— Task set —
A – Reproduce the stretch of the Dataproc article from "Jobs-first Hadoop+Spark, not" through "Pretty straightforward stuff.".
B – According to the Dataproc article, what enables Amazon EMR to separate storage from compute?

Why Dataproc — Google’s managed Hadoop and Spark offering is a game changer.

So far I’ve written articles on Google BigQuery (1,2,3,4,5) , on cloud-native economics(1,2), and even on ephemeral VMs (1). One product that really excites me is Google Cloud Dataproc — Google’s managed Hadoop, Spark, and Flink offering. In what seems to be a fully commoditized market at first glance, Dataproc manages to create significant differentiated value that bodes to transform how folks think about their Hadoop workloads.

Jobs-first Hadoop+Spark, not Clusters-first

Typical mode of operation of Hadoop — on premise or in cloud — require you deploy a cluster, and then you proceed to fill up said cluster with jobs, be it MapReduce jobs, Hive queries, SparkSQL, etc. Pretty straightforward stuff.

The standard way of running Hadoop and Spark.

Services like Amazon EMR go a step further and let you run ephemeral clusters, enabled by separation of storage and compute through EMRFS and S3. This means that you can discard your cluster while keeping state on S3 after the workload is completed.

— Data extract —
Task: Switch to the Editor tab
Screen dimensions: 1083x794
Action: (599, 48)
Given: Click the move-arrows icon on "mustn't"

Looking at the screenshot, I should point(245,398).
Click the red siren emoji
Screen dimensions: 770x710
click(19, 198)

— The responses —
A –
Jobs-first Hadoop+Spark, not Clusters-first

Typical mode of operation of Hadoop — on premise or in cloud — require you deploy a cluster, and then you proceed to fill up said cluster with jobs, be it MapReduce jobs, Hive queries, SparkSQL, etc. Pretty straightforward stuff.

B – EMRFS and S3.